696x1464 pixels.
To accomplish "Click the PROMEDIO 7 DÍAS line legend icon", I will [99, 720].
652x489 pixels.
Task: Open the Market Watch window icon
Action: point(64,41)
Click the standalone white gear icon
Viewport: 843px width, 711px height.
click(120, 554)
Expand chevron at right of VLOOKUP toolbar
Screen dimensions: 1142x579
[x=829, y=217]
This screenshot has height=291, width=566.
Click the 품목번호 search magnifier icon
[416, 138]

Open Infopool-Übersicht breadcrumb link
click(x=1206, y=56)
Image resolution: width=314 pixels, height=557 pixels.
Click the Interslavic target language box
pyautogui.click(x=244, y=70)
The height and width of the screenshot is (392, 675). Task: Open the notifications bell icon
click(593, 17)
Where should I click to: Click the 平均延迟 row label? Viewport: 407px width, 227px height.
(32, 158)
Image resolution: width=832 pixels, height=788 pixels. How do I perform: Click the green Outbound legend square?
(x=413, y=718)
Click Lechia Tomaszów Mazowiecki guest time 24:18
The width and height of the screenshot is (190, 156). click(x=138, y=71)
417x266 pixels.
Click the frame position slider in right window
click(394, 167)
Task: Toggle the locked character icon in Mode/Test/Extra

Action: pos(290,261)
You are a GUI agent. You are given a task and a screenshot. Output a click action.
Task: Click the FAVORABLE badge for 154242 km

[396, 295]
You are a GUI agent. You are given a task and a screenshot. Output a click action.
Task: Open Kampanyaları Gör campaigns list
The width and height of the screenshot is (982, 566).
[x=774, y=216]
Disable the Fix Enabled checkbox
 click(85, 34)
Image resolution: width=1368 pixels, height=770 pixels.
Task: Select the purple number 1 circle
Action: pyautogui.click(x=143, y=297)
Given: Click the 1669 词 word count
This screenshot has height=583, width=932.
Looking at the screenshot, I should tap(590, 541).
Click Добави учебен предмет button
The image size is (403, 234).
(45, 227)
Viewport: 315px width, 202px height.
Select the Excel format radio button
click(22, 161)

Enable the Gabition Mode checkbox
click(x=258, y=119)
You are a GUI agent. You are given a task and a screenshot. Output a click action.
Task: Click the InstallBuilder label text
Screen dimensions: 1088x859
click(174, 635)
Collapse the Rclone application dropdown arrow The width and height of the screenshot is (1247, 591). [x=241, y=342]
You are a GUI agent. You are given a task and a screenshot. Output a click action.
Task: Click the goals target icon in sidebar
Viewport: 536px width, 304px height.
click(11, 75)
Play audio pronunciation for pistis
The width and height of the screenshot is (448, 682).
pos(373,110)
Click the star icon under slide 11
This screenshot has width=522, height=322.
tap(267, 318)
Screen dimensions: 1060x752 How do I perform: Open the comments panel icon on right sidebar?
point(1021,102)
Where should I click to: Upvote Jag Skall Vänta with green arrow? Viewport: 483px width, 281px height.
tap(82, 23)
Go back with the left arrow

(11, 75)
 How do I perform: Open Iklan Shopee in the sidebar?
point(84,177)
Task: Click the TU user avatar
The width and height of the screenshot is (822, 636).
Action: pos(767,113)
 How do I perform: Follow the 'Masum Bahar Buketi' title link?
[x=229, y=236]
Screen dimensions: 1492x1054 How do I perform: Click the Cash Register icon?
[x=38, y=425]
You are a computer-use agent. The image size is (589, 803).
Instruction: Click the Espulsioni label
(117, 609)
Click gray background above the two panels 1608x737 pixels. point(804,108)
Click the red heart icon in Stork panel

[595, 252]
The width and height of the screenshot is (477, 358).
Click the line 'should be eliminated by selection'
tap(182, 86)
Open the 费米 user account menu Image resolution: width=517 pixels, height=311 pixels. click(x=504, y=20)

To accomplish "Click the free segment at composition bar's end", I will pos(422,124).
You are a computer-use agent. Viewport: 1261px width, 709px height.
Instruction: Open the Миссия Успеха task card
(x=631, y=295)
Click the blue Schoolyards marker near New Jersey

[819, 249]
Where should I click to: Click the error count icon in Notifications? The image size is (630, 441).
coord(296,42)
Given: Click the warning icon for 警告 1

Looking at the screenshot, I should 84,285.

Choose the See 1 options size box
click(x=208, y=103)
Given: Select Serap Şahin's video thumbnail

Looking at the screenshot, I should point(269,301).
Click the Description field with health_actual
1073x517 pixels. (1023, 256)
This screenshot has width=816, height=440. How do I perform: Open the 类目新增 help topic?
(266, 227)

#### [학습 목표]
위 기록 가운데 "button"라는 단어가 들어 있는 줄이 몇 개인지 세어 그 수만 쓰시오.

#### [정답]
2